** Opening RAW DATA block **
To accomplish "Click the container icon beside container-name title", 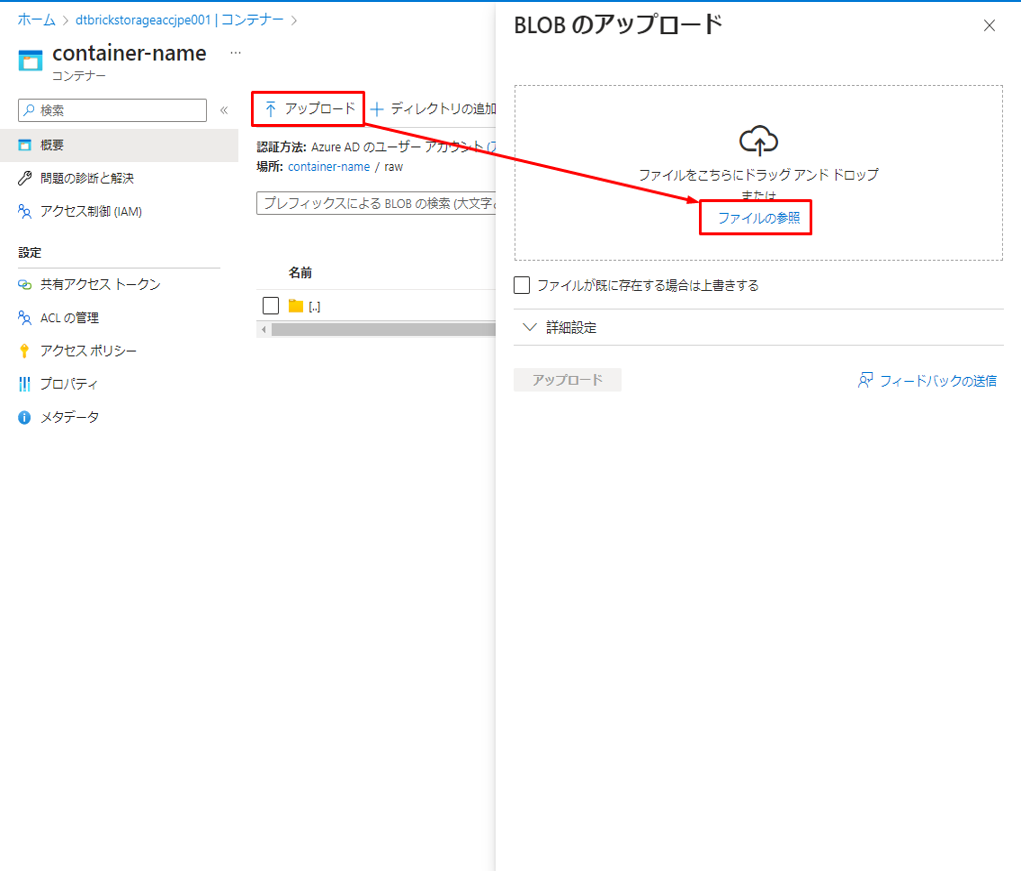I will 31,61.
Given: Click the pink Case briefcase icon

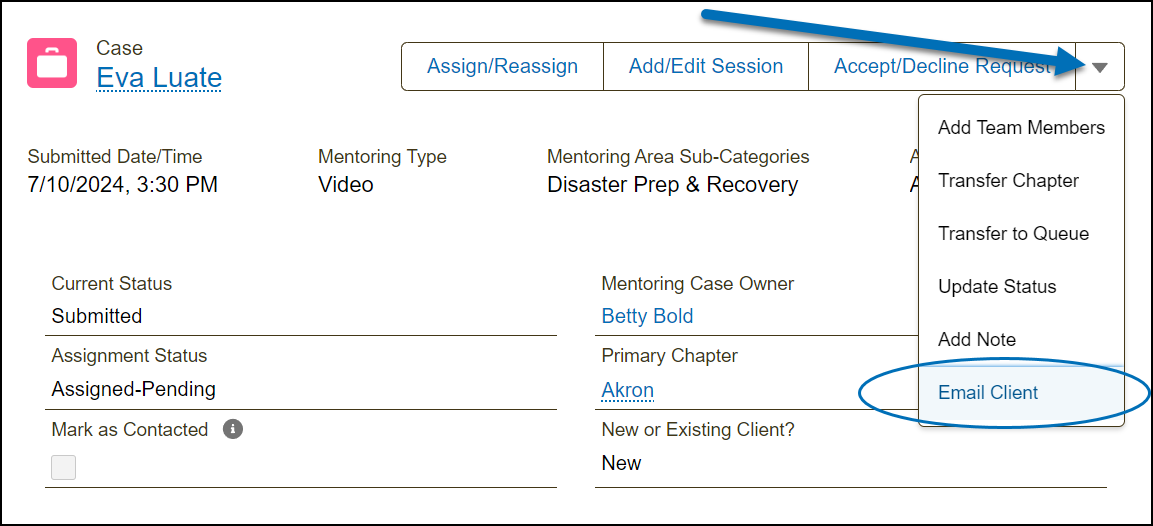Looking at the screenshot, I should pos(52,63).
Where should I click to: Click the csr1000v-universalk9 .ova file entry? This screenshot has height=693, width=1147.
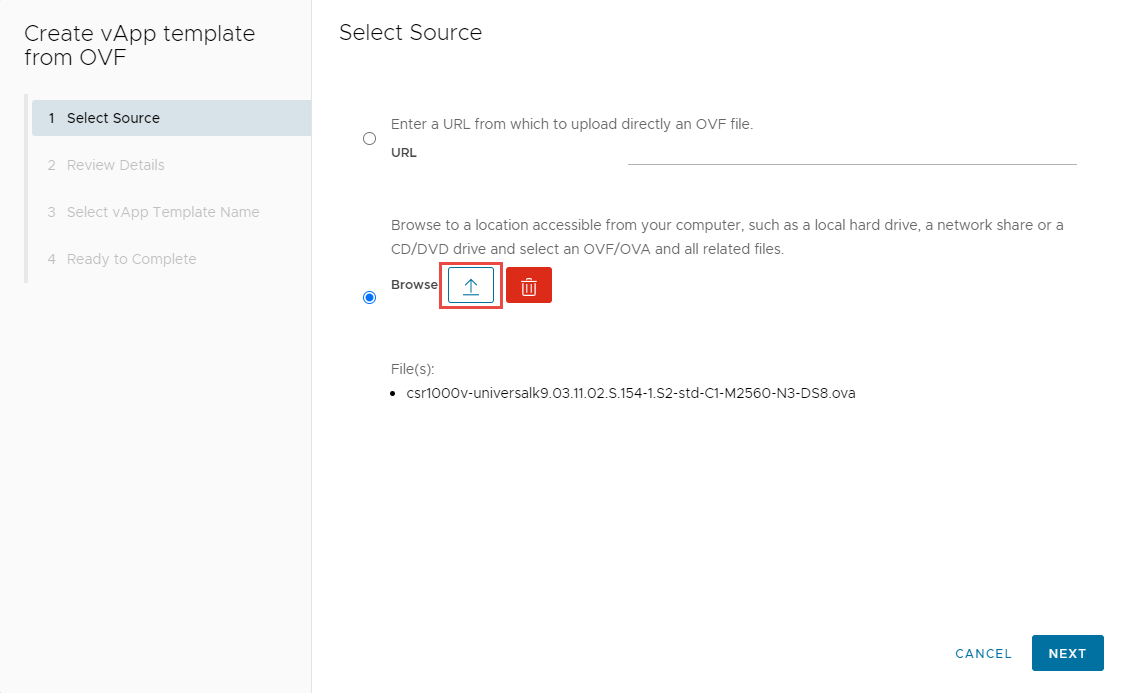(631, 393)
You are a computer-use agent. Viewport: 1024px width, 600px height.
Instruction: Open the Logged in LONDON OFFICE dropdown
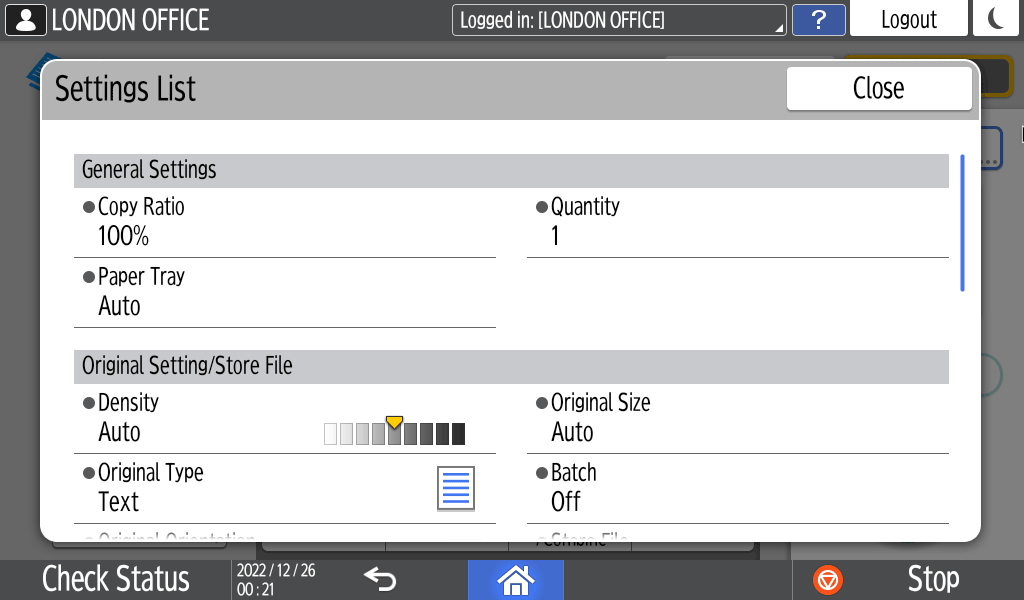click(x=619, y=19)
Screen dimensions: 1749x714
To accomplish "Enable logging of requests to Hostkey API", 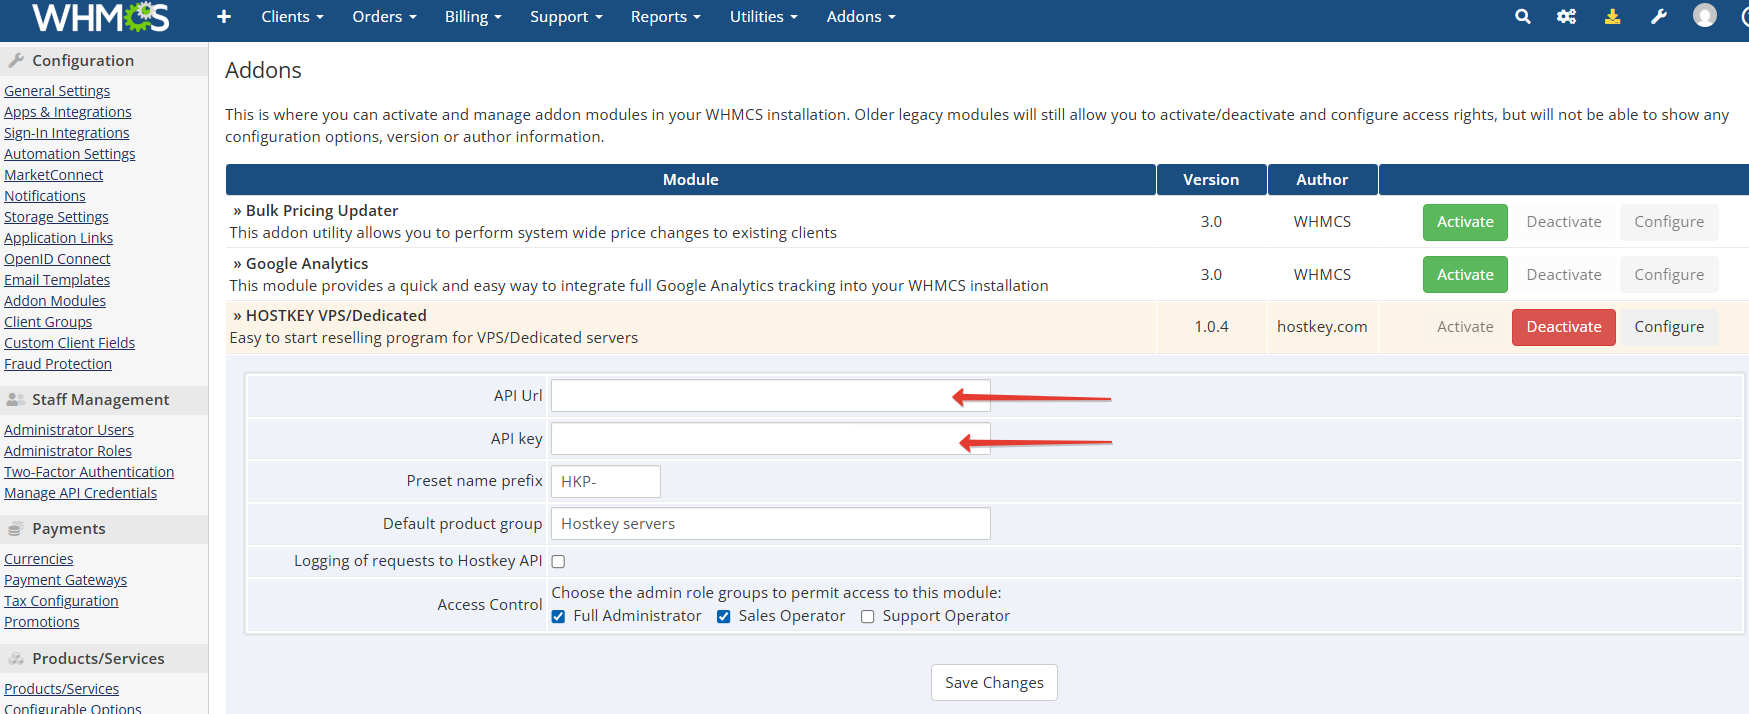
** Closing RAW DATA block **
§ **PROBLEM DESCRIPTION**
Repeat verbatim the range of lines that opens at the line containing "Screen dimensions: 1749x714" and closes at the last line of the entries, excluding all pictures.

§ **OUTPUT FOR THIS EXERCISE**
Screen dimensions: 1749x714
To accomplish "Enable logging of requests to Hostkey API", 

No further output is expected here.